We strongly believe that growth in Christian understanding plays a vital and central role in our development as maturing worshipers of Jesus. When we ignore the pursuit of Christian understanding, we do so to our detriment, and the detriment of our churches (IOW, our churches our healthier when its members are growing in Christian understanding). In an age where Biblical and theological illiteracy abounds, we are committed to standing against this tide. Amidst a prevailing Christian culture that downplays the importance of theology and doctrine, we unashamedly and counter-culturally commit ourselves to this discipline.
We believe that rigorous Biblical and theological study is not something reserved for pastors and theologians, but is the right and privilege of all believers.
To be clear, we are not interested in a version of “theological mastery” which simply knows concepts or engages ideas as something like a hobby or mere intellectual exercise. We are after theological maturity. Such theological maturity entails not only (1) a right understanding of Biblical teaching and its theological import, but also (2) a deep conviction and belief in these things, as well as (3) a correlating theological discernment — the ability and inclination of character (virtue) to apply such theological knowledge to new and complex situations (what the Bible at times calls “wisdom”).
The apostle Paul says, “knowledge puffs up” (1 Cor 8:1), and “the one who thinks he knows obviously doesn’t know as he ought” (8:2). We want to take this seriously. As John Calvin said in his Institutes (paraphrasing), A genuine knowledge of God necessarily entails transforming us into worshipers of God. Legit theology is more than just ideas entering our minds for contemplation. To truly apprehend God is necessarily to be into made a worshiper of God and walk away transformed by the encounter. Or as Augustine said in his classic work on Doctrine (paraphrasing), all proper doctrine promotes the two-fold love of God and neighbor. If we are not increasing in our love of God and neighbor in our study of scripture and theology, we’re doing it wrong.

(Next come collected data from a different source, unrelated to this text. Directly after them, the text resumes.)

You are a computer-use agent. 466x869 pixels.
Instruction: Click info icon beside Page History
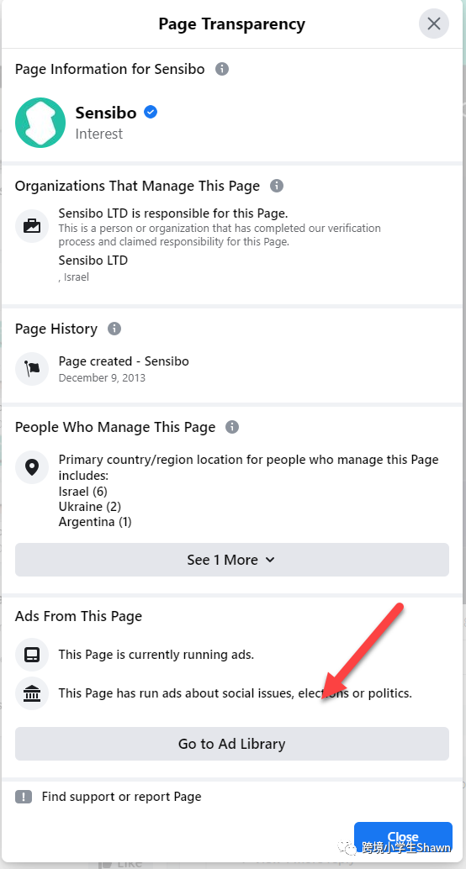click(114, 329)
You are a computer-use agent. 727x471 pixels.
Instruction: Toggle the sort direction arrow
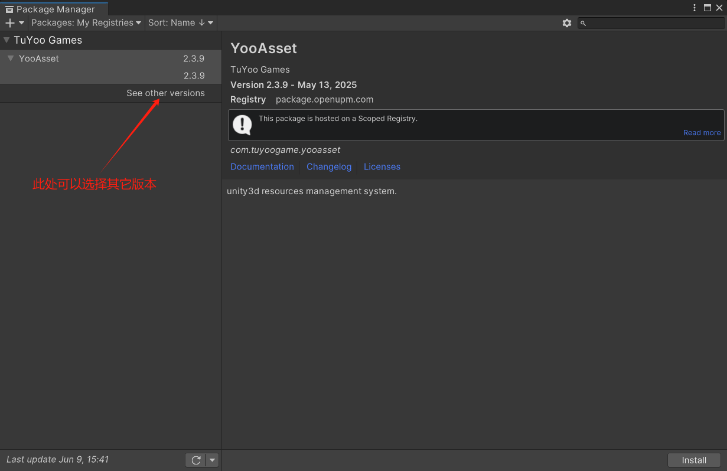click(x=201, y=22)
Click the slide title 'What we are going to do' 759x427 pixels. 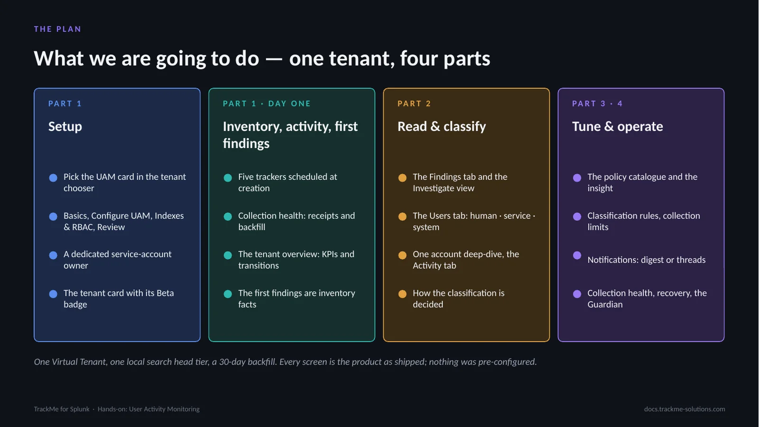pyautogui.click(x=147, y=58)
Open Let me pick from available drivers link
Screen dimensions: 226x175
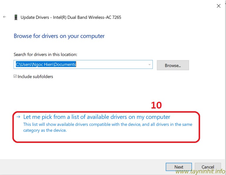tap(97, 117)
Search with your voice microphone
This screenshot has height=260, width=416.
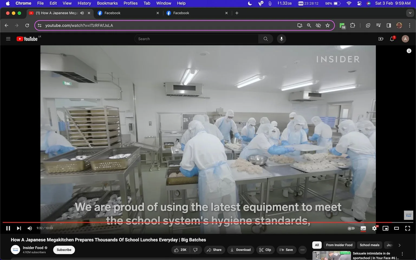point(281,39)
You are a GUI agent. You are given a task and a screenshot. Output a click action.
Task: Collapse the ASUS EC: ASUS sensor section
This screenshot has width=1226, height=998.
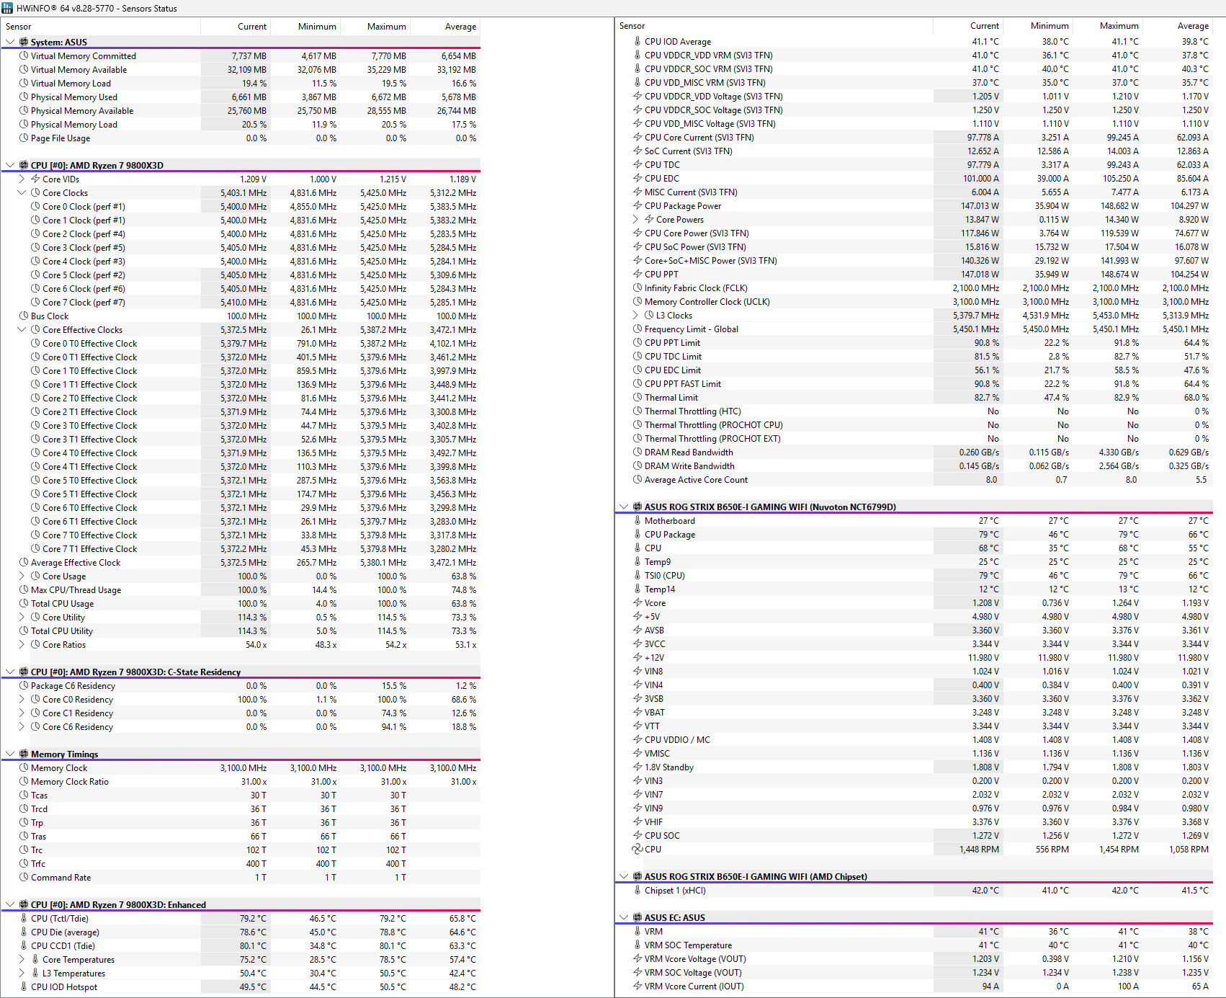click(624, 918)
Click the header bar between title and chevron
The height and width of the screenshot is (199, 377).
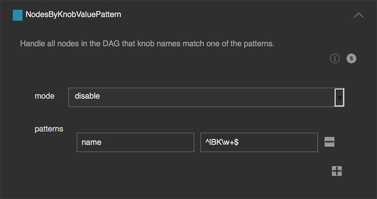click(x=236, y=15)
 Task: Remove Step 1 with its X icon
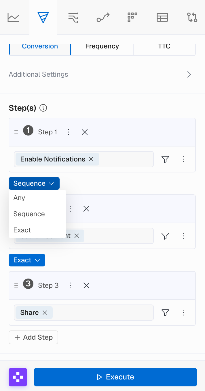pyautogui.click(x=85, y=132)
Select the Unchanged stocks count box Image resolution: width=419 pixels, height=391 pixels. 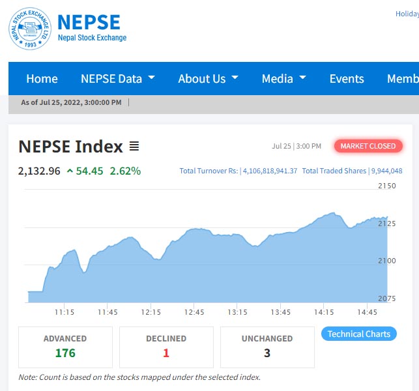(x=267, y=347)
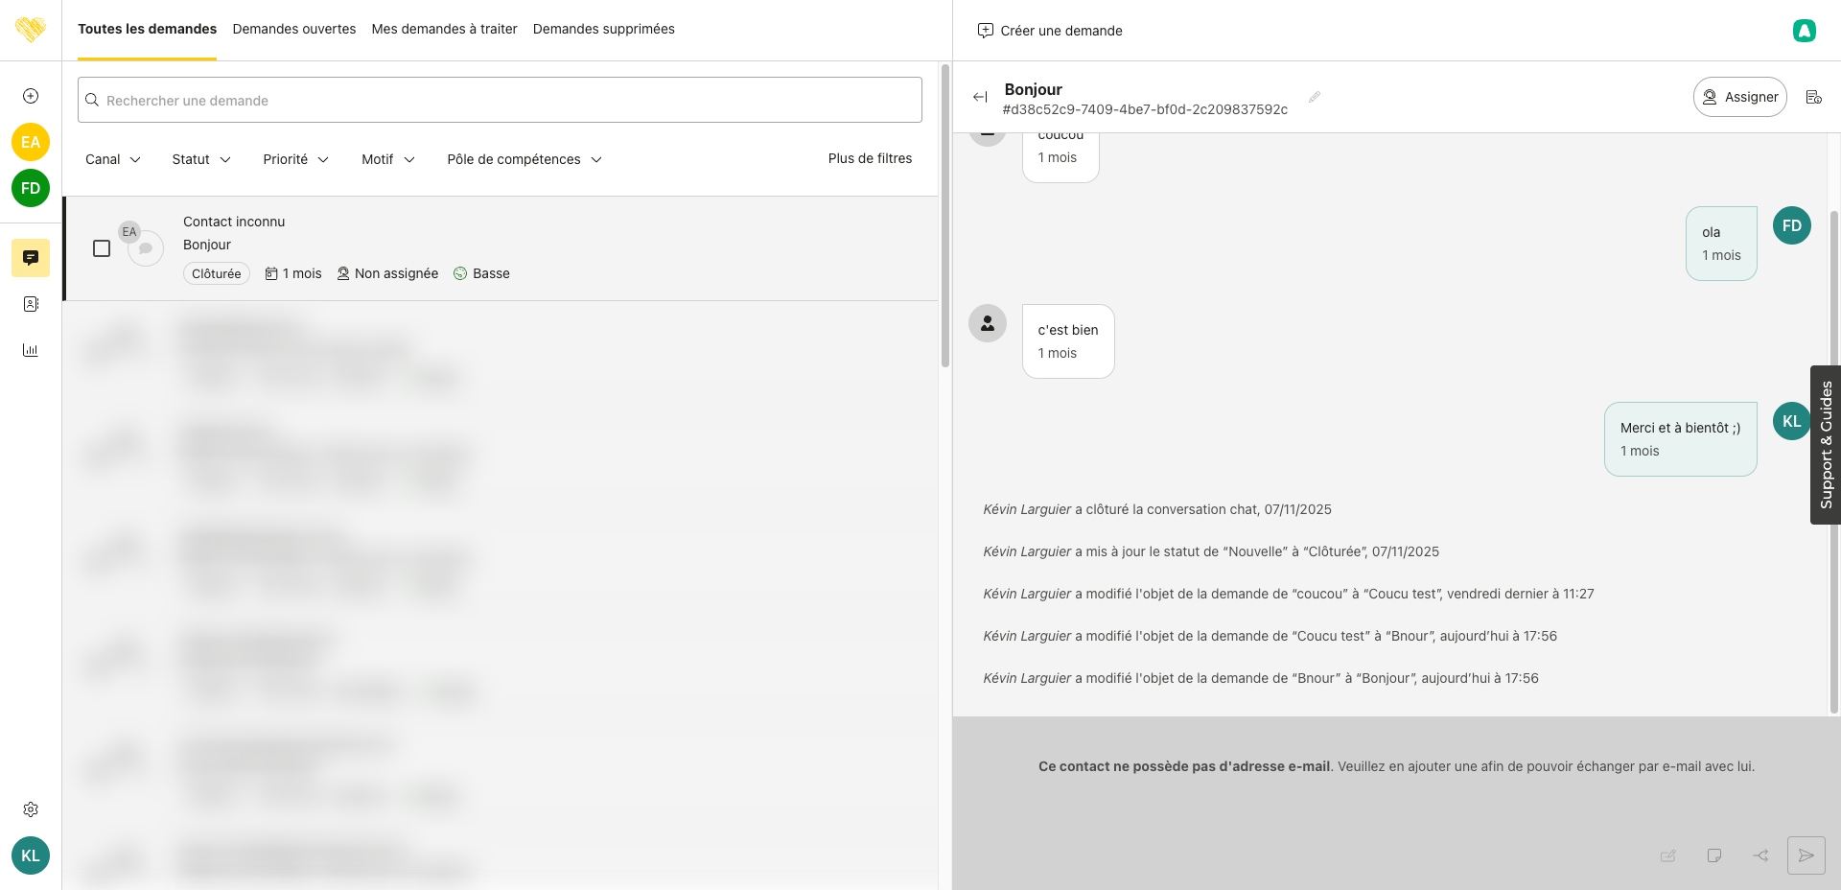Open settings gear in left sidebar

click(31, 809)
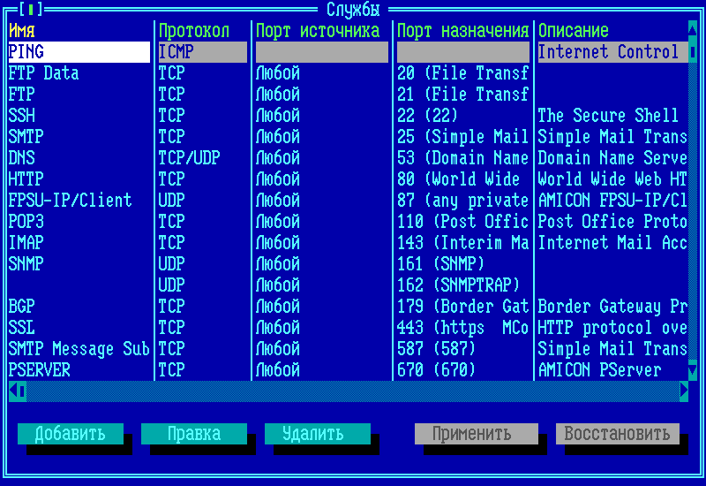Click the horizontal scrollbar left arrow

tap(13, 391)
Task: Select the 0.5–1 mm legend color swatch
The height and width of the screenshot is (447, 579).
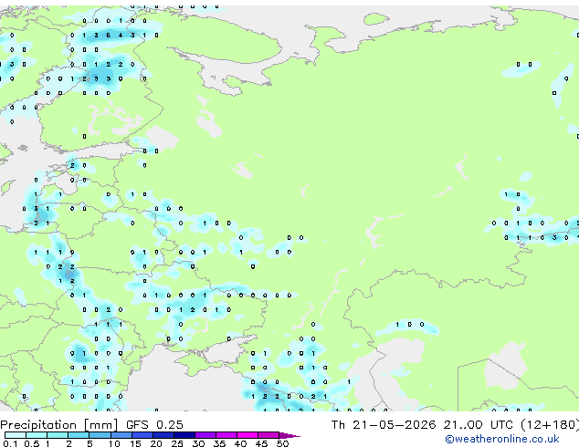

We understand that the way we are transformed as followers of Christ is through the renewal of our minds (Rom 12:1-2) and reorientation of our loves. Both scripture and experience testify to the impactful role that our thinking (our beliefs about God, the world, and ourselves — our “worldview”) has on the way we live. We were created to be worshipers. As such, we are always in awe of something (our god), and our imaginations captured by some vision of the good, the true, and ultimate. The direction of our lives ultimately follows the compass of our hearts and the rudder of our beliefs. Because of sin, however, our mind and affections have been colonized by false gods (idolatry) and deceived into false visions of the good life. We need a rehabilitation of heart and mind. We believe we that the avenue to our affections, among other things, is through the engagement and transformation of the mind.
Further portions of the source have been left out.